::: Available records :::
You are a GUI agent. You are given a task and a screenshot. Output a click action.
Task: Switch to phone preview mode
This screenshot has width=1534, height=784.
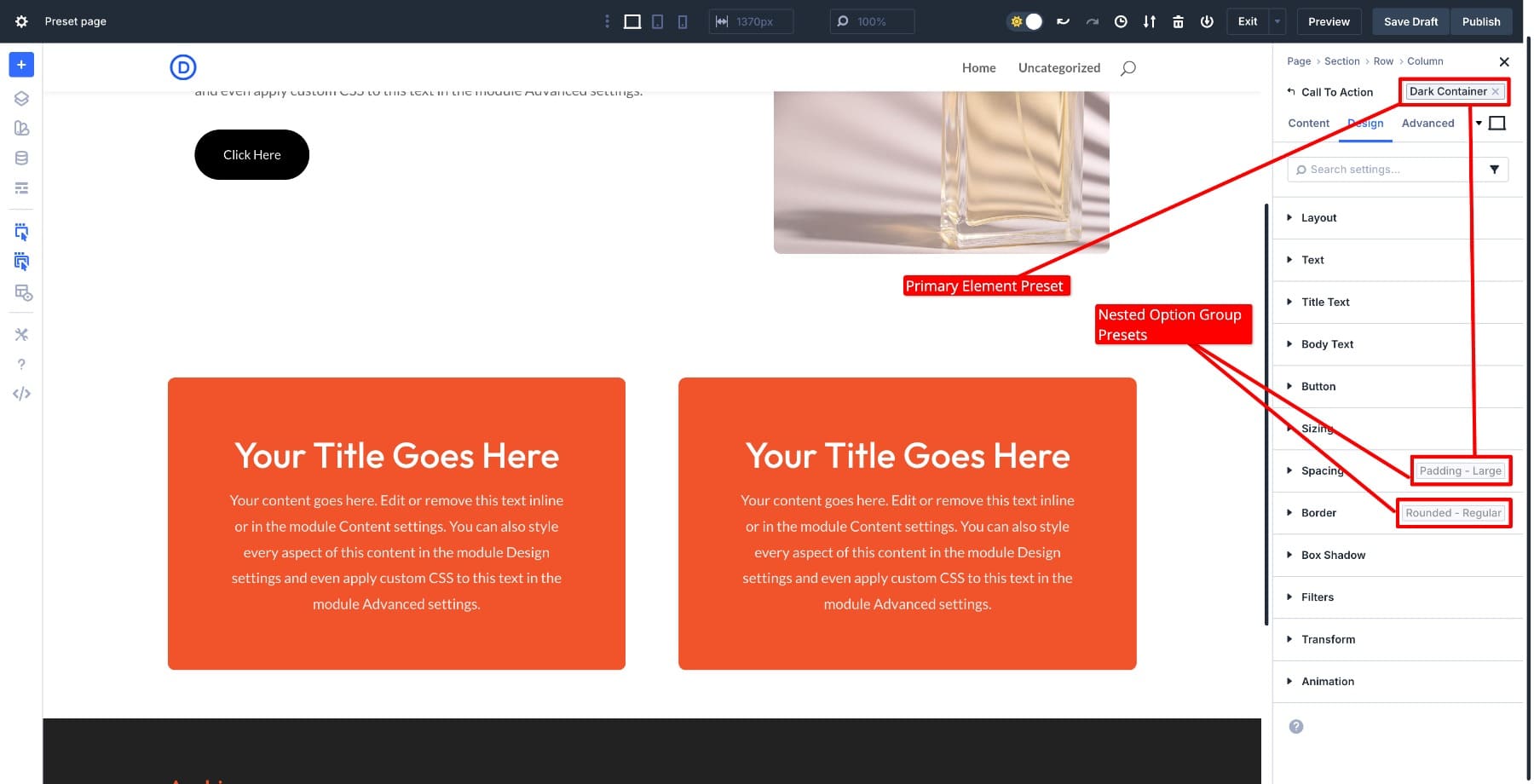[682, 20]
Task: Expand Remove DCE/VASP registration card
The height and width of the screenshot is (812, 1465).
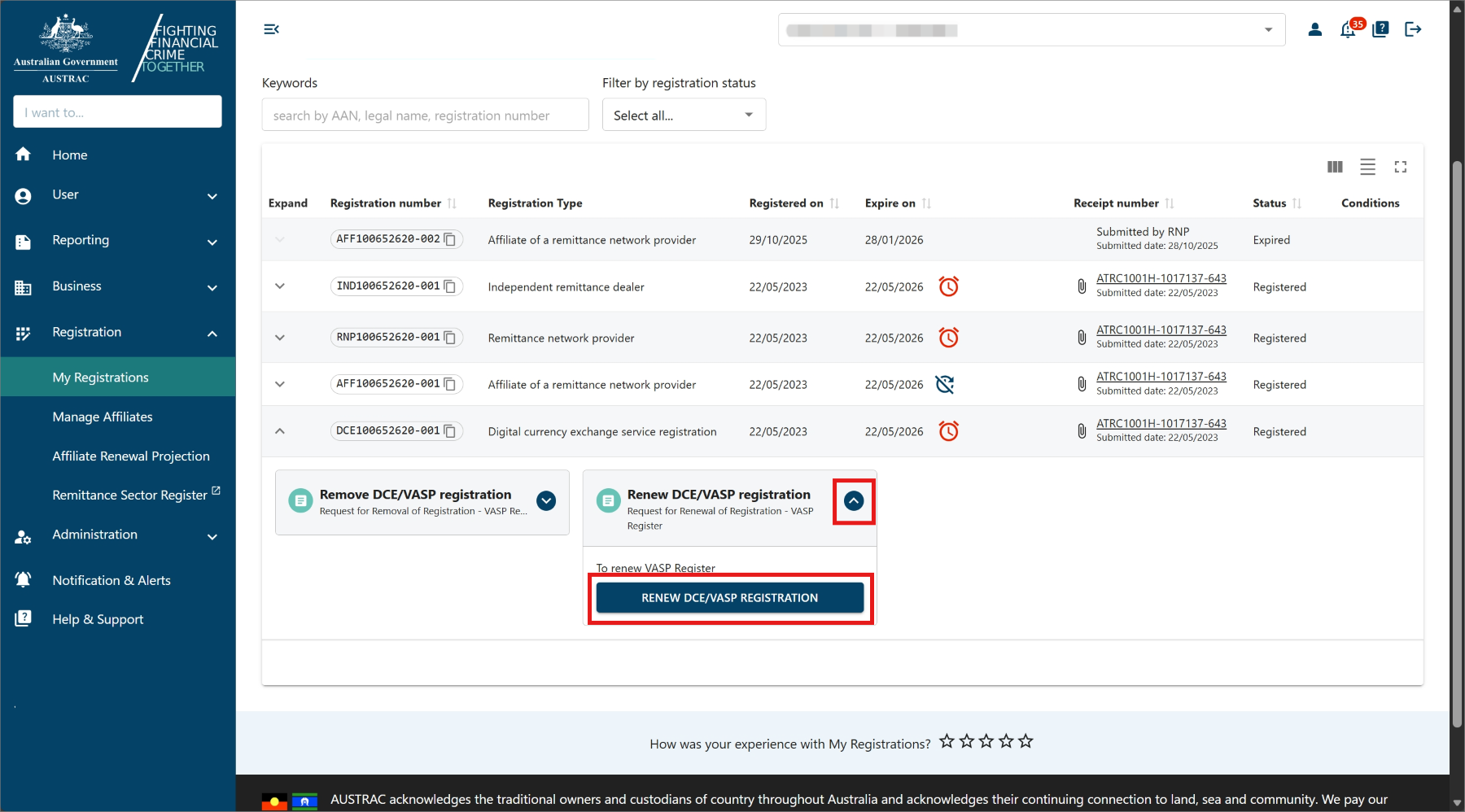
:::
▶ [Given exercise] Update the material, changing every "screenshot" to "screen capture" and leaving everything else as it is. Omit the pictures from your version.

▶ [Task solution]
You are a GUI agent. You are given a task and a screen capture. Output a click action.
Task: Switch to phone preview mode
This screen capture has width=1534, height=784.
[682, 20]
Task: Expand Remove DCE/VASP registration card
The height and width of the screen capture is (812, 1465).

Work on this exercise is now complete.